Cleopatra the VII’s famous relationship with Julius Caesar has its beginnings in the Egyptian ruler’s ascent to power at the hands of the Roman dictator. It was at first a political alliance.
Ptolomy’s power play
Cleopatra’s father Ptolemy XII Auletes had decided to ally with Rome, as he rightly believed it was becoming the region’s greatest power. But there were powerful Egyptians and Greeks who disagreed with this policy and decided it would be better to have Cleopatra in control.
So Ptolemy paid Rome to invade Egypt and guarantee his place in power, incurring large debts by borrowing from a Roman businessman in the process. As was the custom of the Greek Ptolemy dynasty in Egypt, Cleopatra and her brother Ptolemy XIII were married in order to maintain the family’s power and inherited the rule of Egypt upon the death of their father in 51 BC.
A pair of civil wars
During Caesar’s civil war with Pompey, the latter fled to Egypt. Caesar pursued Pompey — who had already been murdered by a trio of treasonous Roman military men who were stationed there — and defeated his armies at Alexandria.
Meanwhile, in the midst of a civil war between her supporters and those of her brother, Cleopatra sought help from Caesar. In order to avoid being caught by her brother’s forces, she was secreted into Alexandria while rolled up in a carpet.

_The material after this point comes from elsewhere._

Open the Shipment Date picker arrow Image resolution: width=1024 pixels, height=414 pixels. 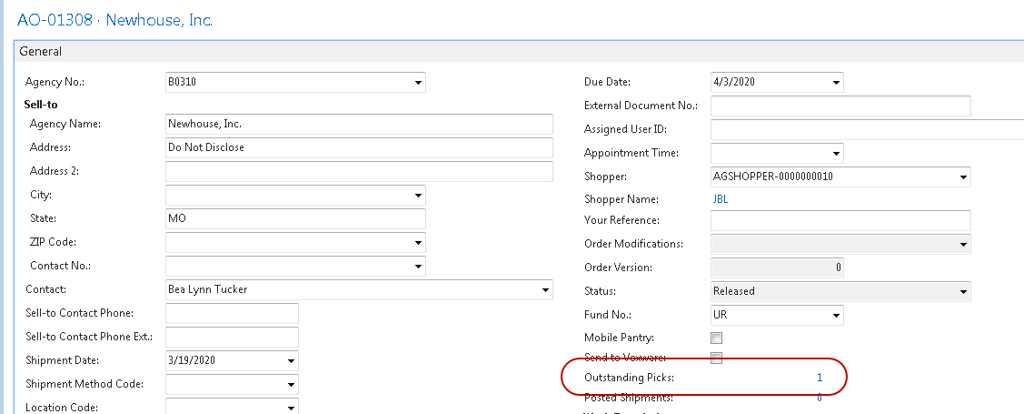click(289, 361)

Her servant, disguised as a merchant, unrolled the Queen in front of Caesar inside the general’s suite.
A mutually beneficial relationship
The pair’s need of one another was mutual. Cleopatra required the might of Caesar’s armies to install her as ruler of Egypt, while Caesar was in need of Cleopatra’s vast wealth. She is believed to have been the world’s richest woman at the time and able to finance Caesar’s return to power in Rome.

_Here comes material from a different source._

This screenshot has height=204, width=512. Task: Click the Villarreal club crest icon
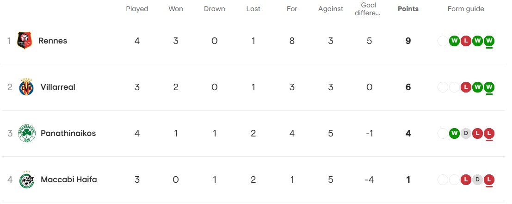click(26, 87)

Caesar declared Cleopatra and Ptolemy XIII to be joint rulers, but this was not accepted by Ptolemy’s supporters, who laid siege to the palace in Alexandria. Meanwhile Cleopatra’s younger sister, Arsinoe, escaped and declared her own rebellion. Caesar and Cleopatra were stuck inside for several months before Roman reinforcements arrived, allowing Caesar to take all of Alexandria.
Placing Ptolemy XII’s daughter on the throne meant she would inherit her father’s debts to Rome and was capable of paying them off.
With Cleopatra successfully installed, the couple cruised the Nile on the Queen’s royal barge, after which Caesar returned to Rome, leaving a Cleopatra with child.
Cleopatra in Rome
The Queen, who was unpopular in Alexandria, required the protection of Roman legions. After a year she came to Rome where Caesar housed her on one of his estates.
In Rome Caesar had a gilded statue of Cleopatra erected, but it is not known if their affair continued. Although marriage between a Roman and a foreigner was not permitted (not to mention the fact that Caesar was already married), he never denied fathering her child.
The Goddess-Queen of Egypt did not fit into Roman morals and upon Caesar’s assassination, Cleopatra returned to Egypt where she later had another legendary affair and illegal marriage with Marc Antony.
During the time in which Caesar stayed with Cleopatra in Egypt, he is believed to have fathered her son, Ptolemy XV Caesarion, born on 24 June 47 BC. If Caesarion was indeed Caesar’s son as his name suggests, he was Caesar’s only biological male issue.
Caesarion, the last king of Egypt’s Ptolemy dynasty, ruled together with his mother until Octavian (later Augustus) had him killed on 23 August 30 BC. He was Egypt’s sole ruler for the 11 days between Cleopatra’s death and his own.